Die Neue Rente

Die Rente ist nicht mehr das, was sie einmal sein sollte. Jüngere Menschen müssen immer mehr zahlen ohne eine glaubwürdige Zusicherung dafür zu bekommen, im Alter auch ausreichend versorgt zu werden.

Die neue Rente berücksichtigt diesen Aspekt und wird daher auf zwei Säulen aufgebaut.

Einerseits besteht sie weiterhin aus einer staatlichen Zahlung, welche sich an den derzeitigen Mechanismen orientiert. Es wäre unseriös, an dieser Stelle über die zukünftige Kaufkraft dieser staatlichen Zahlung zu spekulieren. Sie wird aber sicherlich unter der Heutigen liegen.

Die zweite Säule baut sich auf einer privaten Vorsorge auf. Dieser Umstand stellt an sich keine Neuigkeit dar, wurde doch auch bisher von Privat vorgesorgt. Neu ist jedoch die Feststellung, dass das gesetzliche Rentenniveau bei mindestens gleichbleibenden Beiträgen sinken wird, die private Vorsorge also an Wichtigkeit zunimmt und erstmals massiv vom Staat gefördert wird.

Es kommt also zu einer Art Umverteilung der Verantwortung vom Staat zu den Bürgern.

Der Staat sichert seinen Bürgern eine minimale Altersgrundsicherung bei gleichbleibend prognostizierten Rentenbeiträgen zu. Wer jedoch im Alter seinen gewohnten Lebensstandard aufrechterhalten möchte, ist gezwungen selbst vorzusorgen. Diese private Vorsorge wird vom Staat mit Zulagen und Steuervorteilen gefördert.

Seit 2002 erhalten alle Arbeitnehmer per Post einen Bescheid vom Verband Deutscher Rentenversicherungsträger (VDR), der Auskunft über die bisher angesammelten Rentenbeiträge und der voraussichtlichen Rentenhöhe gibt. Leider sind die Rechnungen zu optimistisch und viele ausgewiesene Beiträge zu hoch. Führt man sich allein die ausgebliebenen Rentensteigerungen der vergangenen Jahre vor Augen, können die in den Bescheiden der VDR angenommenen Rentensteigerungen von 1,5 bis 3,5 Prozent als zu optimistisch angesehen werden.
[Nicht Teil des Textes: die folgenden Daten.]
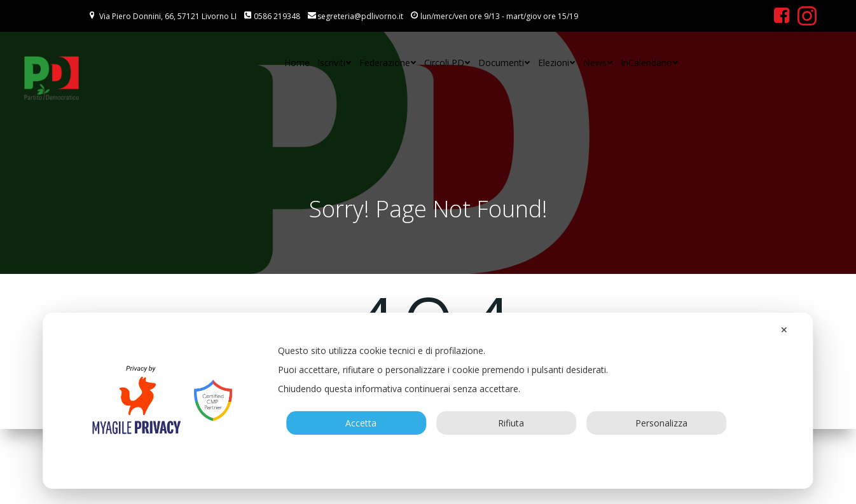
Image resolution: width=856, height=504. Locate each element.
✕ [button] (784, 329)
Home (297, 62)
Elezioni (556, 62)
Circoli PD (447, 62)
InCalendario (649, 62)
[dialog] (427, 400)
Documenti (504, 62)
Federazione (388, 62)
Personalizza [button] (656, 423)
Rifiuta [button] (506, 423)
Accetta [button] (356, 423)
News (598, 62)
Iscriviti (335, 62)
Diese Steigerung orientiert sich an der von der EU-Kommission, den Bundesregierung und Wirtschaftsweisen geschätzten Lohnentwicklung für die kommenden Jahre. Diese wird schon seit einigen Jahren kontinuierlich nach unten korrigiert und berücksichtigt die Inflation nicht korrekt.

Wer zum Beispiel in 10 Jahren eine Monatsrente von 1000 Euro erhält, kann sich bei einer Teuerung von rund 1,5 Prozent jährlich nur soviel leisten wie heute für rund 850 Euro. Das größte Problem wird aber das Umlageverfahren der staatlichen Rentenkasse („Junge zahlen für Alte“) sein. Ein Rückgang der Geburtenzahlen bei gleichzeitigem Anstieg der Senioren könnte zu einem großen Problem des Umlageverfahrens werden. Deshalb wird die private Zusatzvorsorge in Zukunft noch wichtiger werden.